Die Einnahmen des Freizeitparks dienten auch MackMedia als Startkapital für die Produktion des Films „Happy Family“. Mittlerweile aber generiert MackMedia eigenständig Einnahmen. Mack hat sich die VR-Technik patentieren lassen. Er ist nach eigener Aussage der einzige Anbieter weltweit, der die virtuellen Welten für die Achterbahnen entwickelt. „Eine Achterbahn mit VR-Technologie auszustatten kostet pro Bahn zwischen 100.000 und 400.000 Euro“, rechnet er vor.

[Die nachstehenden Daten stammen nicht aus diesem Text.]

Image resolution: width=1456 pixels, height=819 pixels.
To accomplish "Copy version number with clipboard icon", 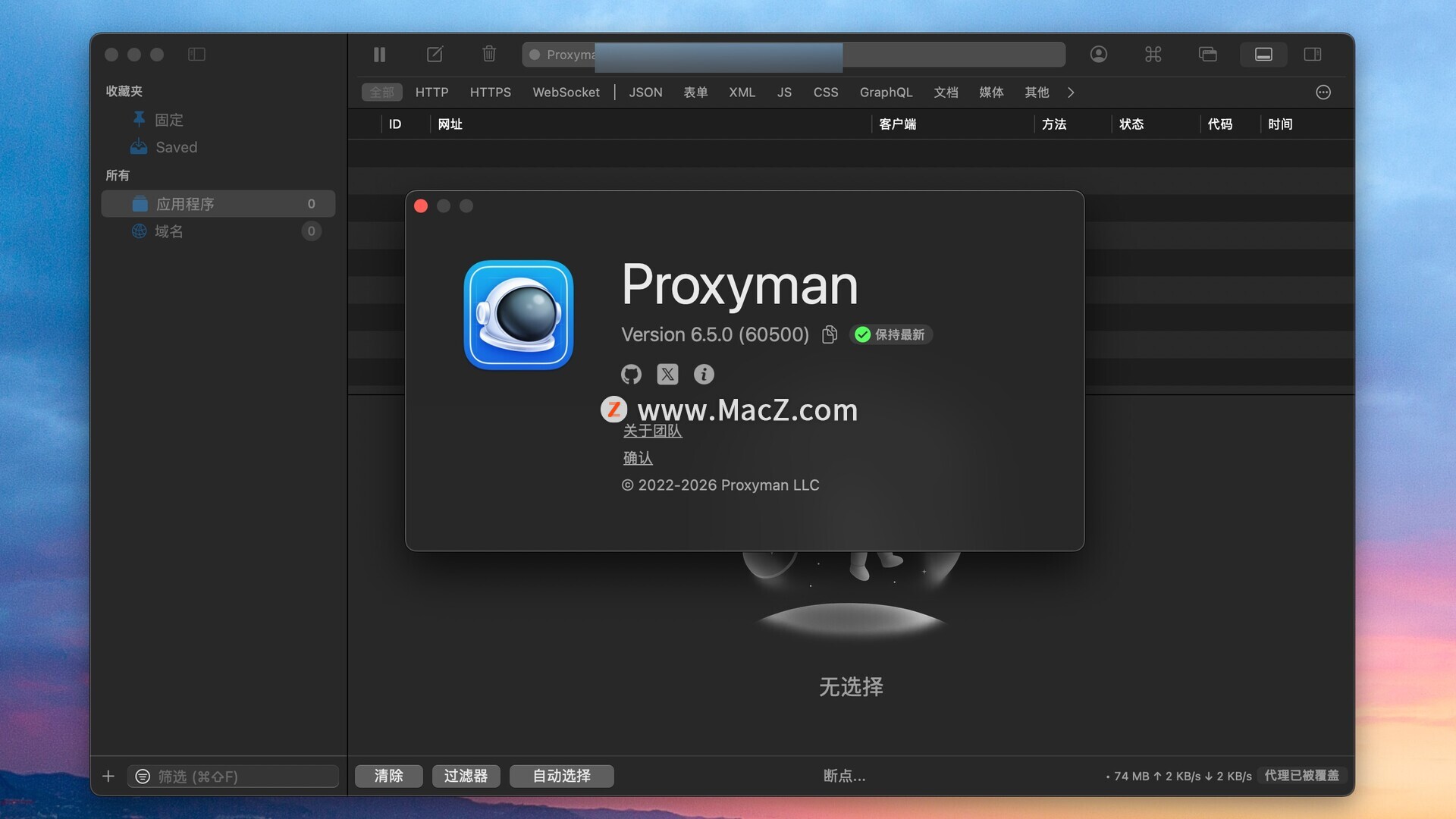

Hinzu kommt: MackMedia verkauft nicht nur die Software an andere Parks, sondern auch die Filme, die auf den Brillen gespielt werden. Dafür kassiert das Unternehmen Lizenzgebühren. „Wir haben in diesem Jahr einen Umsatz im einstelligen Millionenbereich gemacht – allein mit dem Verkauf der VR-Coaster-Technologie an andere Parks“, sagt der Unternehmer.

Obwohl noch nicht klar ist, wie viel „Happy Family“ an den Kinokassen einspielen wird – Mack verfolgt schon das nächste Projekt. Gemeinsam mit der Nürnberger Spielzeugfirma Simba Dickie, will er im kommenden Frühjahr eine neue Marke entwickeln: „Mod Squad P.D.“ – Actionautos, die Teil einer Geschichte werden sollen. Simba Dickie produziert die Figuren, im Europa-Park sollen sie vermarktet werden. Und vielleicht kommt noch ein Film in die Kinos. Auch hier ist Disney Vorbild, das mit den Spielzeugherstellern Hasbro oder Mattel zusammenarbeitet. „Mein Wunsch ist es, mit den Erträgen von MackMedia auch mal eine Achterbahn für den Park zu finanzieren“, sagt Mack. Sollte ihm das gelingen, wird wohl auch der Vater von der digitalen Seite des Europa-Parks überzeugt sein.